Scott Parker struggled to hide his dissapointment on Saturday as Fulham's six-match unbeaten run was brought to an unceremonious end by Gerhard Struber's Barnsley at Craven Cottage.
To add insult to injury, it was an ex-Fulham striker in Cauley Woodrow who had a hand in all three of the goals, scoring two and assisting one. Barnsley's excellence, however, did little to mask the sub-par performance from the hosts.
After Leeds United prevailed against Bristol City, it has put a serious dent in their automatic promotion bid with three points now separating Fulham in 3rd from Leeds in 2nd.
Parker began his assessment of the debacle by apologising to the fans who braved the relentless conditions of Storm Denis to show their support.
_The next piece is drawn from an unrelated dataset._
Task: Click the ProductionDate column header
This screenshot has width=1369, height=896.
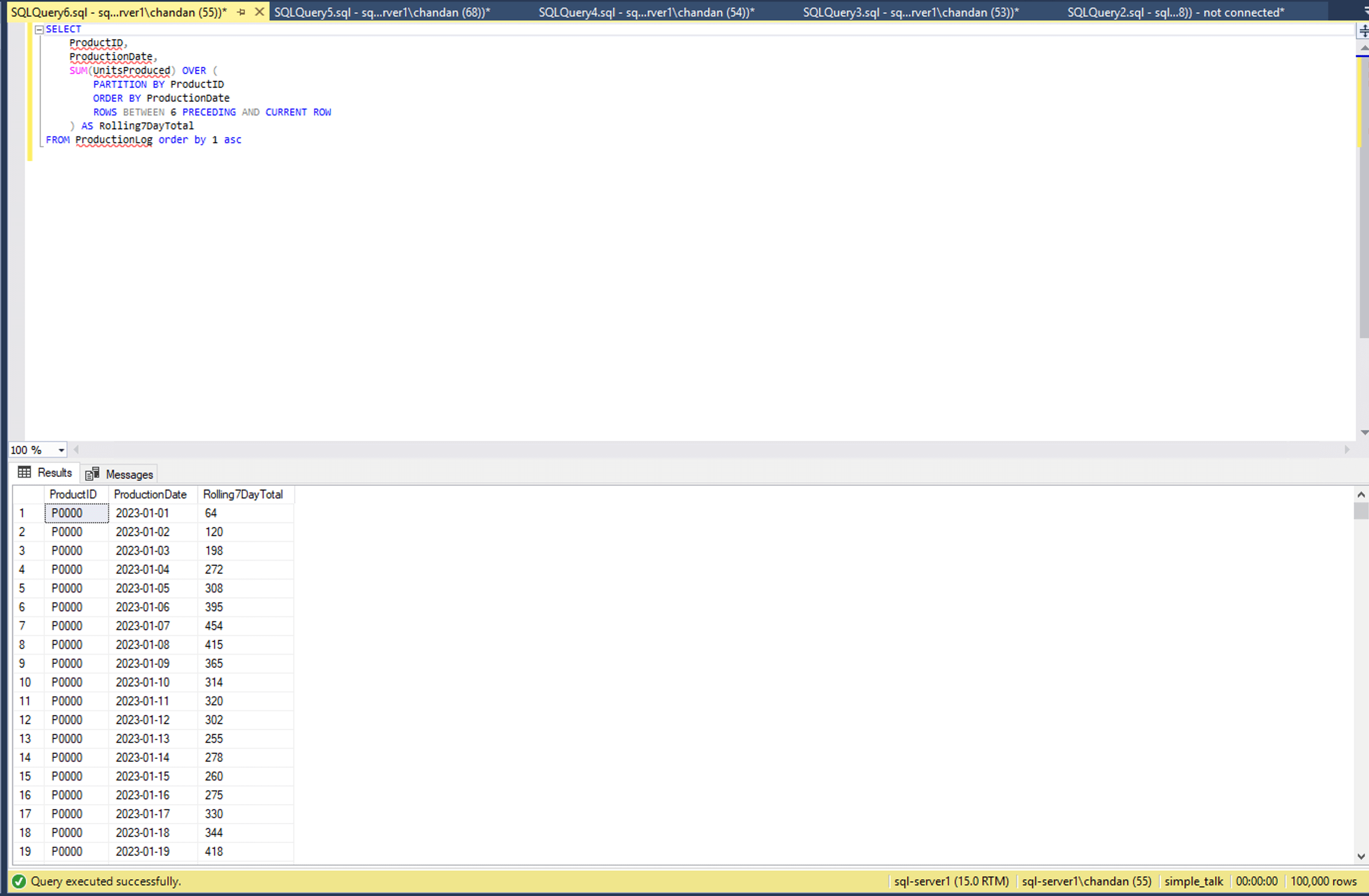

“I am shocked, I am bitterly disappointed, I am gutted. I didn’t see it coming. The fans have come here, they didn’t see it coming, and I can only apologise for the performance today because it wasn’t what we’ve come to expect, but sometimes these things happen," Parker told the Fulham media.
"There’s excuses that can be put in place but those excuses also apply to Barnsley; the conditions, the wind, a three-game week," he said. "Barnsley had exactly the same and they’ve come here today with a real intent about them."
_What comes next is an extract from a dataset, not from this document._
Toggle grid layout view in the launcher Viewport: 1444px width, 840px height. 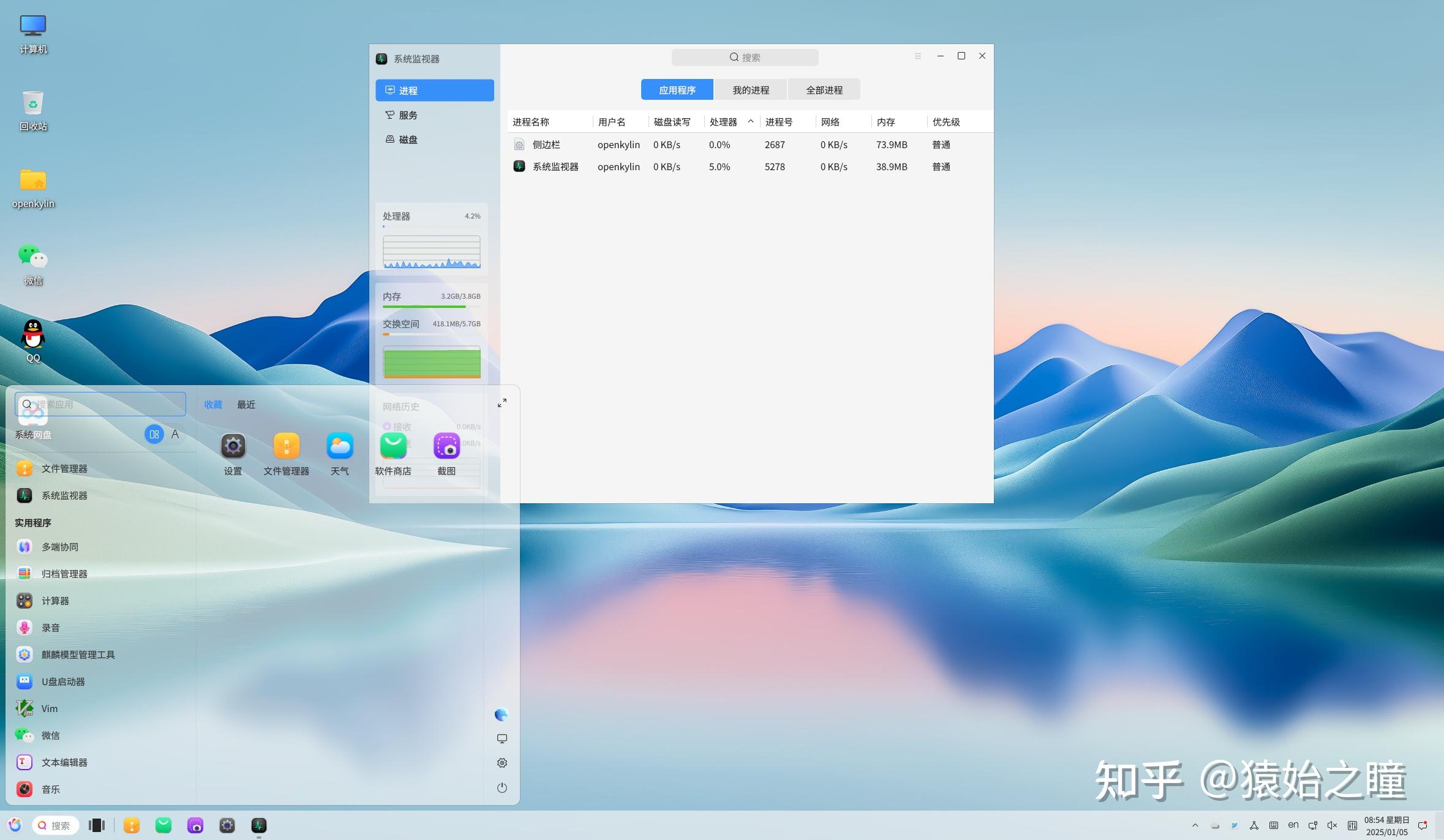point(154,434)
It was a day to forget for goalkeeper Marek Rodak, who was culpable for a couple of calamitous errors that directly led to goals. His reckless tug on Jacob Brown in the 24th minute led to a penalty, and it would not be the last time the Barnsley forward embarrassed Rodak, as - when Woodrow's long ball sent Brown bearing downing on the penalty area - the Slovakian suffered somewhat of a rush of blood to the head as he raced off his goalline and Brown side-footed into a half-empty net.
Parker acknowledged the errors, and avoided being overly-critical. He did, however, demand a reaction as Rodak commences training on Monday.
"The biggest challenge for Marek now, and the challenge I set to all of them is: during these moments let it kill you, let it burn inside you, of course, but the true character of great teams, great players and great people, is when you come back in on Monday morning and you’re brighter than you’ve ever been, you work harder than you ever have," declared Parker.
"I’m not going to judge Marek today, I’m going to judge him on Monday morning when he walks in the building, and I hope he looks me in the eye, and I hope he shows me from the first minute of training until the end that he’s going to improve and he’s going to keep going."